The genie’s face fell.

‘What? A road from here to Hawaii? Across the ocean? Over thousands and thousands of miles of open water?’

‘Er, yes please, if that’s all right, that’d be great, thanks’.

The genie shook his head forcefully. The corks flew around and hit him in the face. He flinched.

‘Nah mate, that’s just impossible, that can’t be done. Even with all the magic that I can do that’s just too hard, too painful. No way. Sorry mate.’

‘Ah.’ Joe was disappointed. So much for all this genie-out-of-the-lamp magic business.

‘Look, I really want to help you, and anyway that’s in my job description, so is there anything else you’d like for a wish?’ Aladdin gave his most sincere and widest smile and hitched up his sagging moleskins.
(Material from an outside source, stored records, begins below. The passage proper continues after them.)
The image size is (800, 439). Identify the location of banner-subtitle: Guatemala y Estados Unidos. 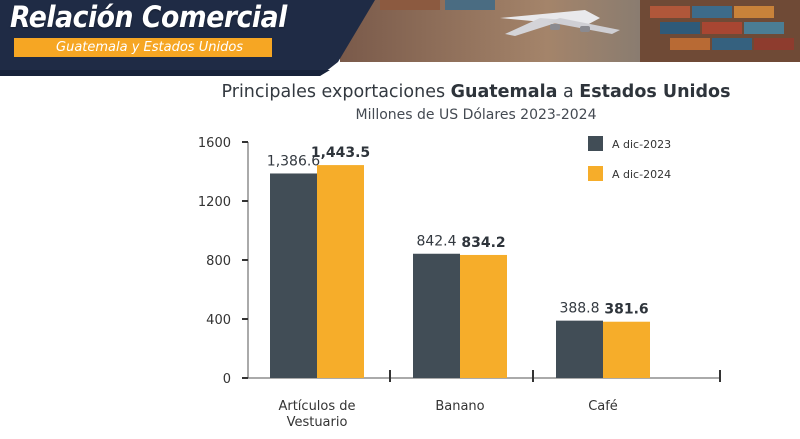
(143, 48). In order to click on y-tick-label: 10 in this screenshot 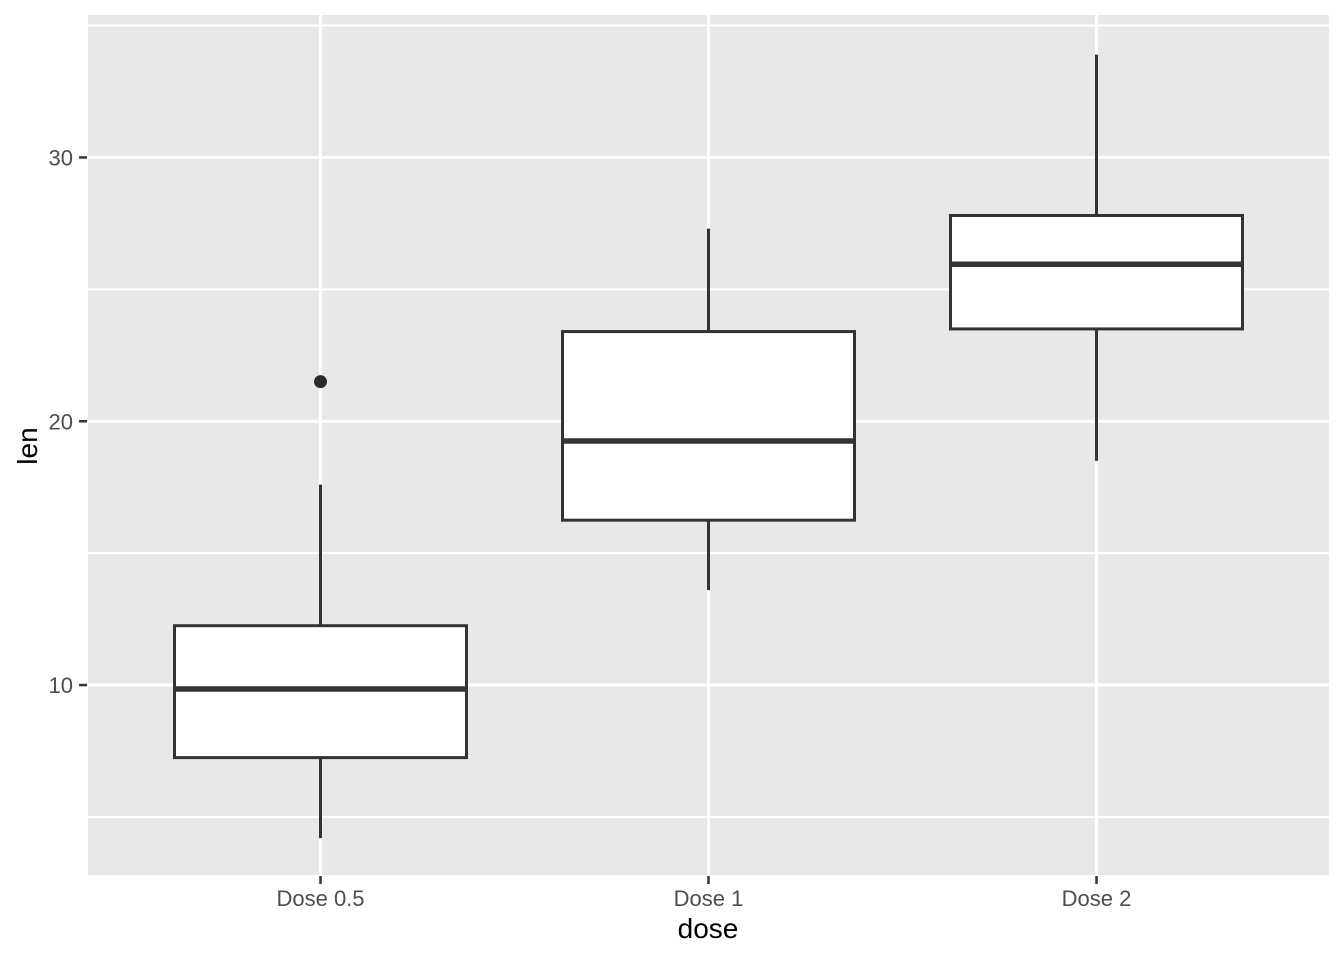, I will do `click(61, 686)`.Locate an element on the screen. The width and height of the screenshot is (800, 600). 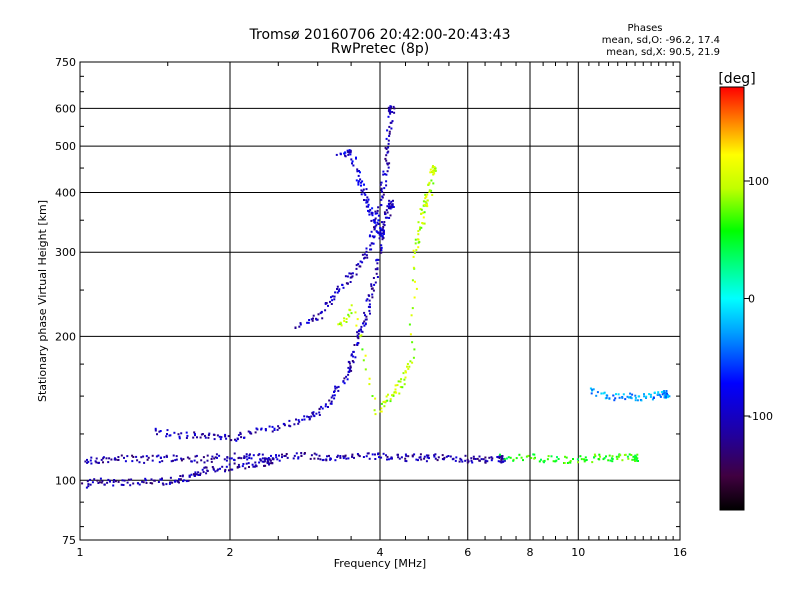
colorbar-tick-label: -100 is located at coordinates (760, 416).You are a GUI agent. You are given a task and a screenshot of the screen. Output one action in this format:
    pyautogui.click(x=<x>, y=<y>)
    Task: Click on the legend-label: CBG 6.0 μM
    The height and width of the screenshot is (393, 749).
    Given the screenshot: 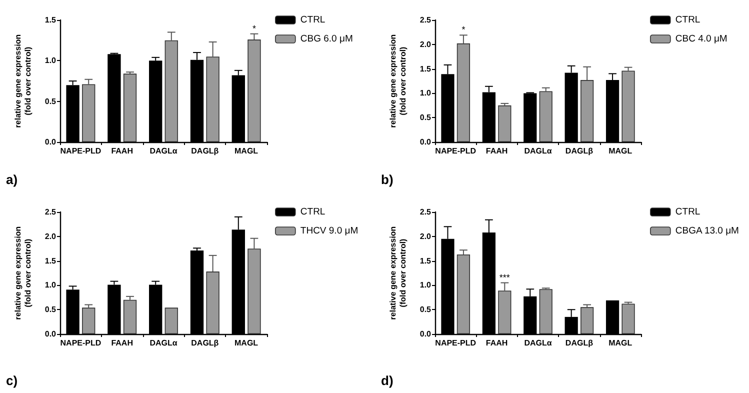 What is the action you would take?
    pyautogui.click(x=326, y=39)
‘Right. Okay, lemme think a bit ...’. Joe rubbed his chin and picked his nose distractedly. Then he brightened up.

‘Yes, there is’, he said excitedly. ‘There’s something I’ve always wanted to know.’

‘Ah, knowledge, that’s easy mate, I can do that standing on me ear. Go on, tell me, what is it?’ The genie leaned forward amicably, eager to please.

‘Well, you know, I’ve always wanted to know what it is with women. What makes them tick, how do they work, how do they operate, how do they think, you know? That’s always stumped me.’ Joe beamed expectantly at the genie in the Akubra hat.

The genie stared at Joe. Joe looked back in joyful anticipation. The Secret would be Revealed At Last. The genie opened his mouth, then closed it again. He tugged his right earlobe thoughtfully, then cleared his throat and coughed.

‘Right’, the genie said eventually, very carefully and deliberately. ‘So ... would you like that to be two lanes or four lanes?’